__WORK TO COMPLETE__
Rewrite the entries from the line with "Open Recent Sources" through the end of the entries, changing "Recent" to "Saved" and keeping everything else the same. Leave the pictures out of your answer.

__THE DATA__
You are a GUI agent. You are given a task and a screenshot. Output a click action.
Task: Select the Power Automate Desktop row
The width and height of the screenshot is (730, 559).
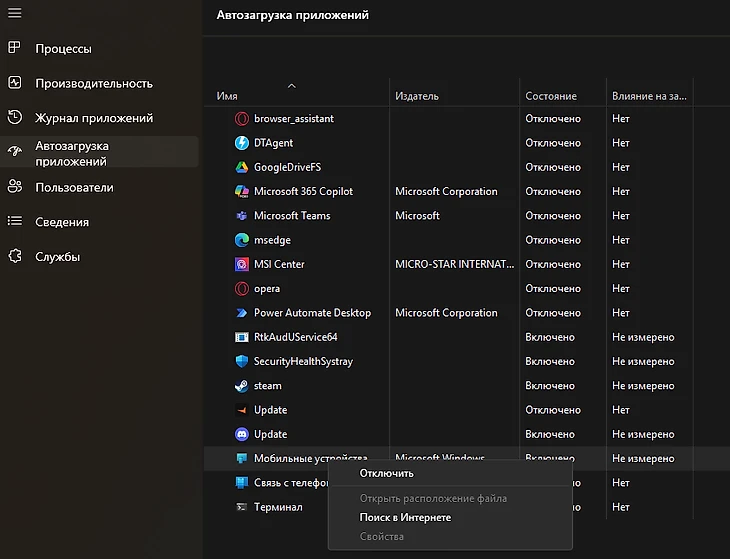[x=312, y=313]
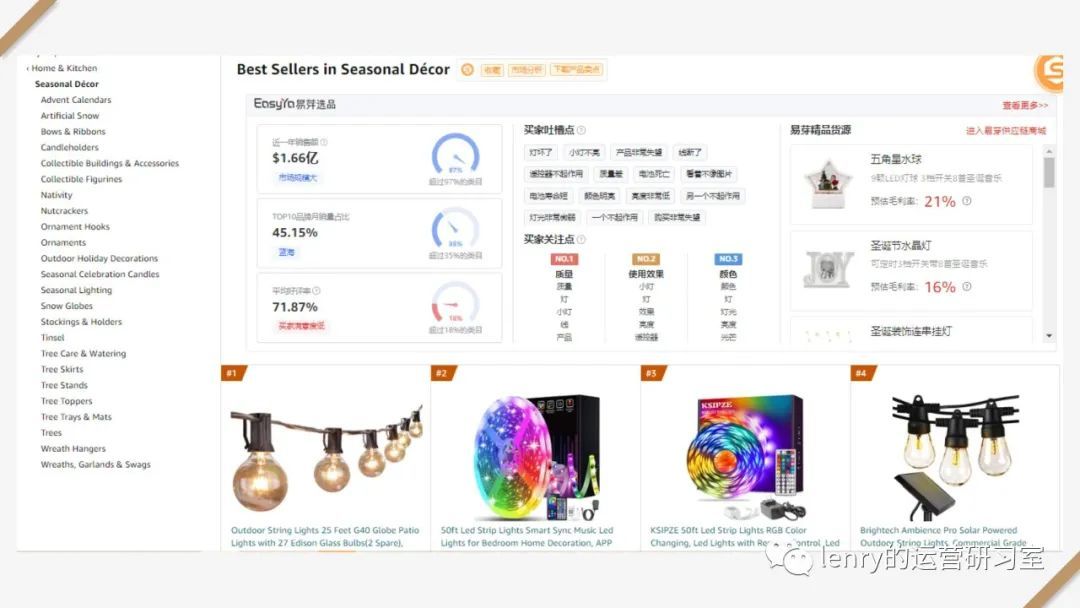Image resolution: width=1080 pixels, height=608 pixels.
Task: Open the Seasonal Lighting category
Action: [76, 290]

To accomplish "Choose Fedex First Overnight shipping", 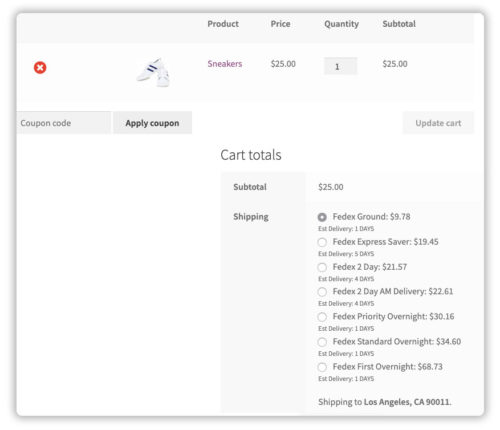I will pyautogui.click(x=322, y=367).
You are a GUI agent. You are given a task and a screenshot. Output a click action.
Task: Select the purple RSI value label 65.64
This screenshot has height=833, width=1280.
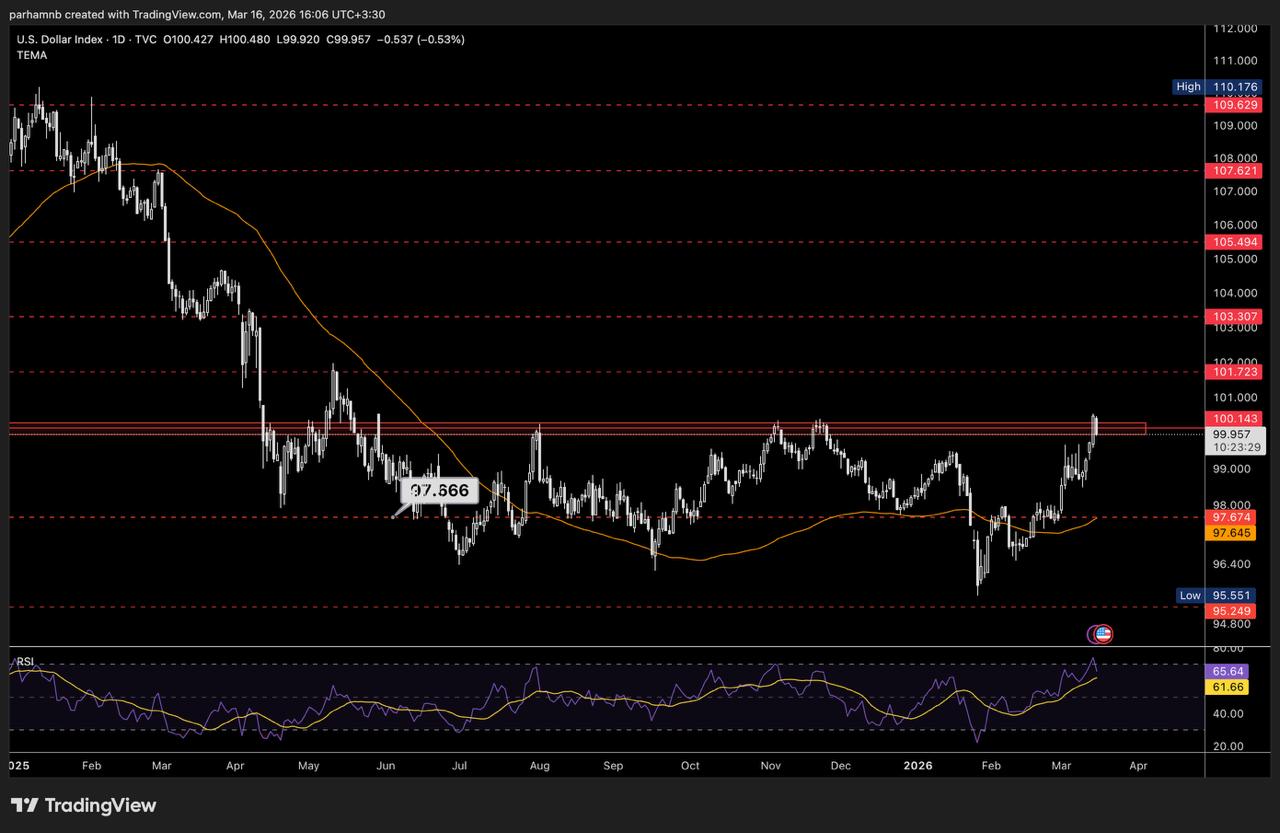pyautogui.click(x=1227, y=671)
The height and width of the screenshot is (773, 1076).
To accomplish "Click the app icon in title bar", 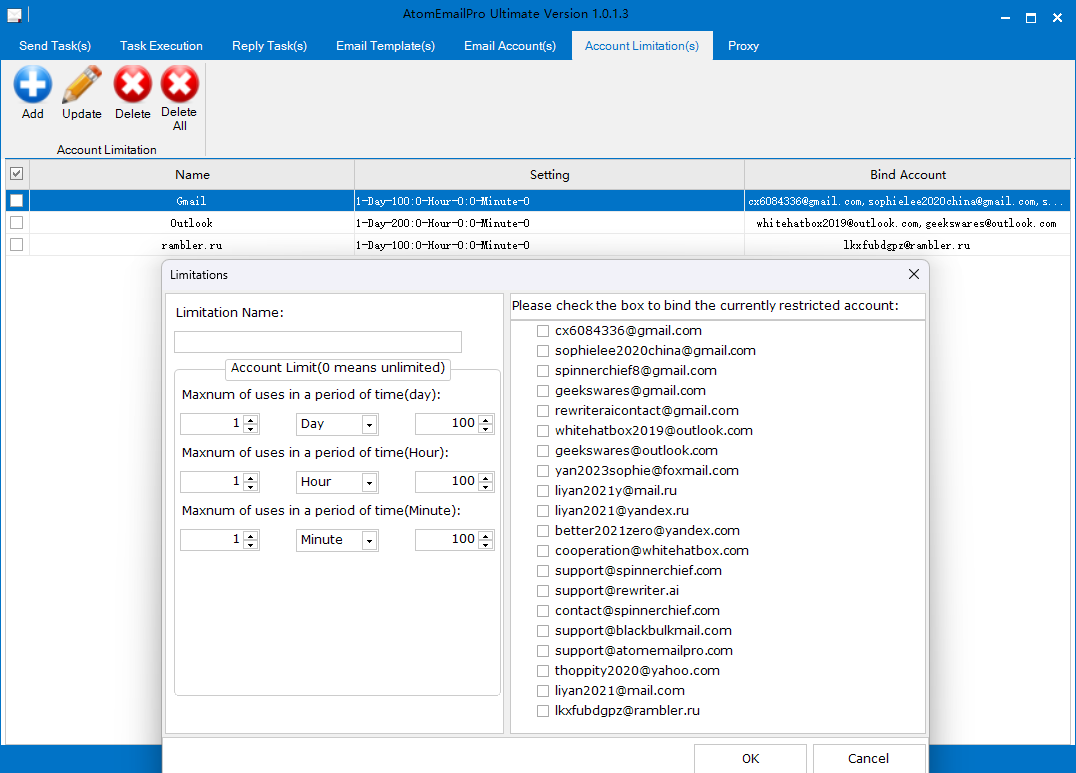I will point(14,15).
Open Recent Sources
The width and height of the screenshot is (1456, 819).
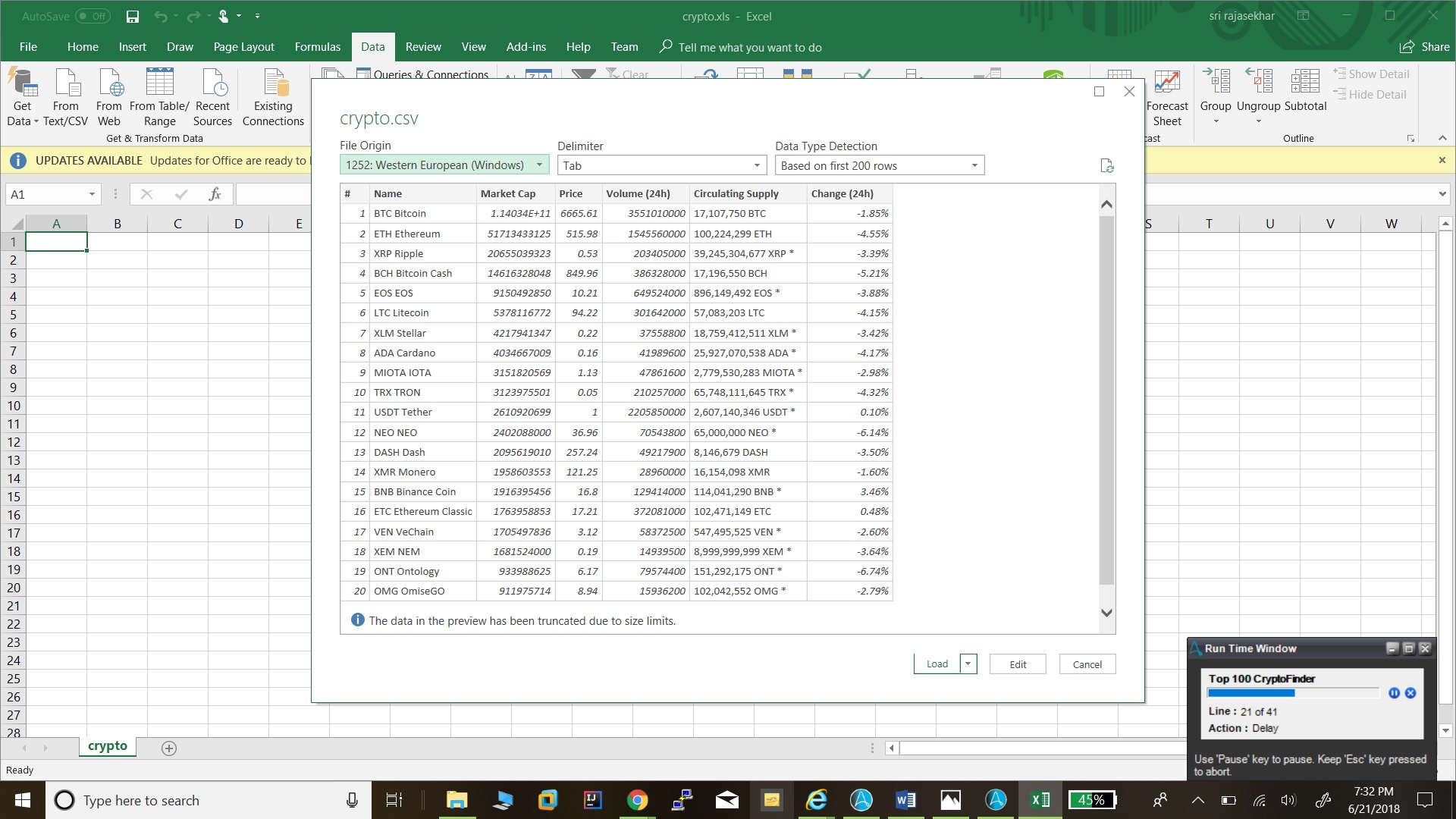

__ANSWER FOR THE TASK__
Open Saved Sources
The width and height of the screenshot is (1456, 819).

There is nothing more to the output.